■ Task details
Write out again every line starting at the one that contains "You are a GUI" and ending at the one that contains "coord(376,529)", requests included and pictures left out. Scale each coordinate in the answers by 1.75, rounding to whole numbers with halves going up.

■ Input rows
________________________________________

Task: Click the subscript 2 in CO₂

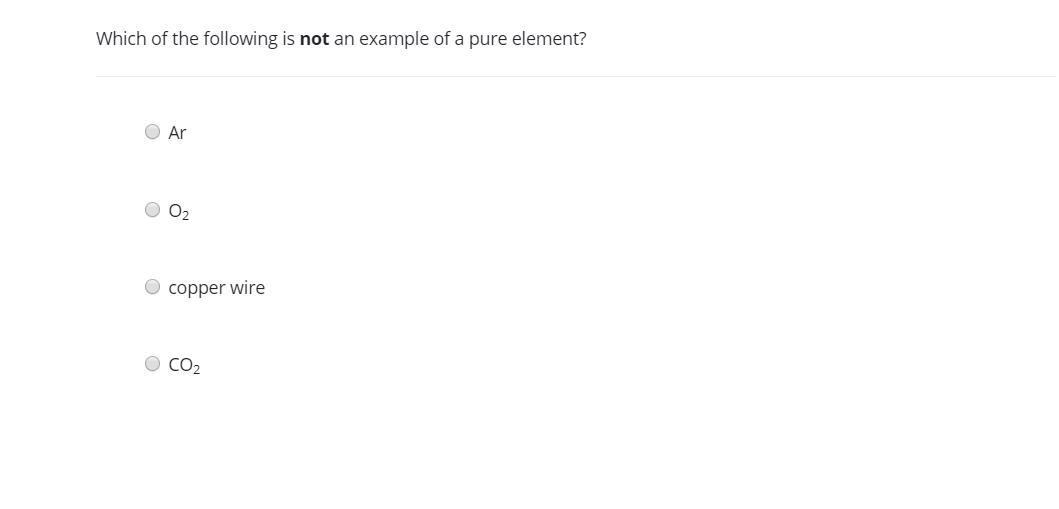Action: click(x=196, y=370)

________________________________________

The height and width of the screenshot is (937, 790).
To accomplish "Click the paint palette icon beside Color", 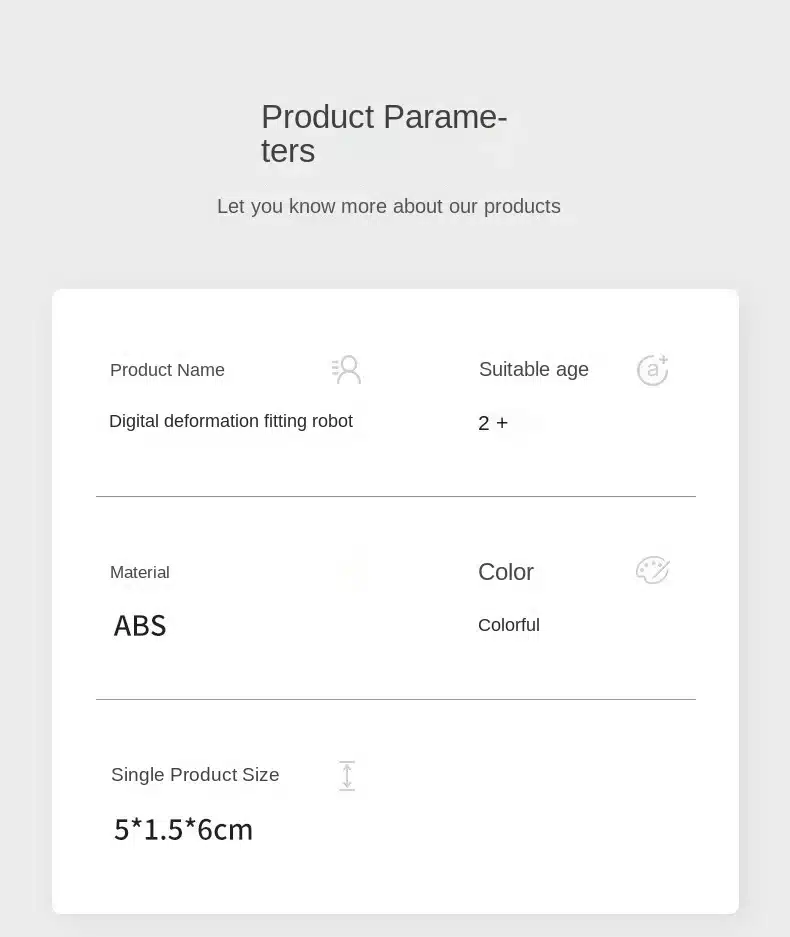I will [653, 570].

________________________________________

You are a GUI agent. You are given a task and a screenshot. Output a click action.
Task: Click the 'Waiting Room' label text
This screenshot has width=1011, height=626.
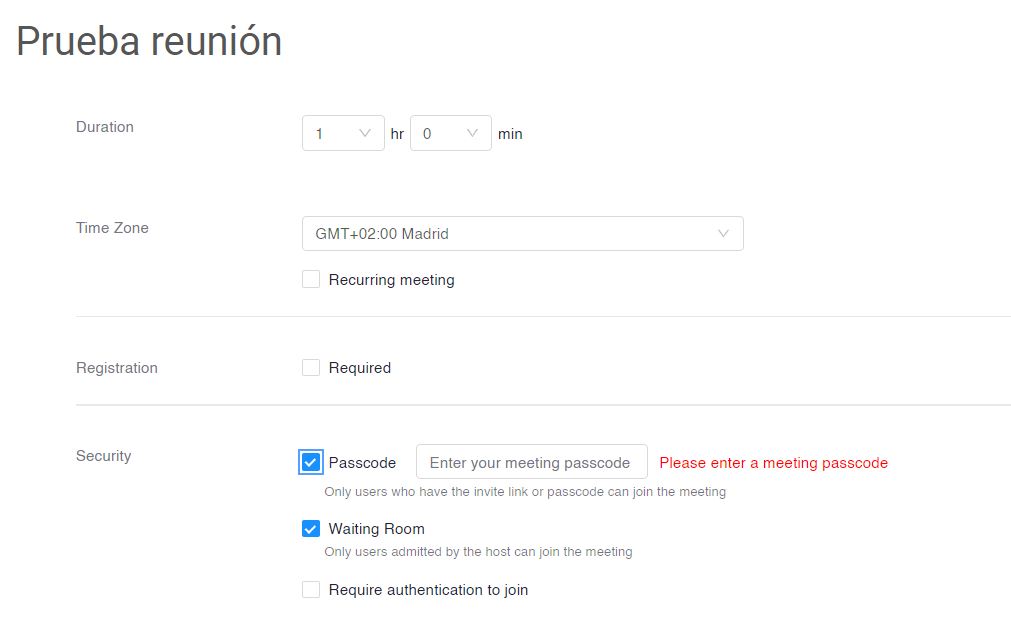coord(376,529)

________________________________________

■ Correct answer
You are a GUI agent. You are given a task and a screenshot. Output a click action.
Task: Click the 'Waiting Room' label text
This screenshot has width=1011, height=626.
coord(658,926)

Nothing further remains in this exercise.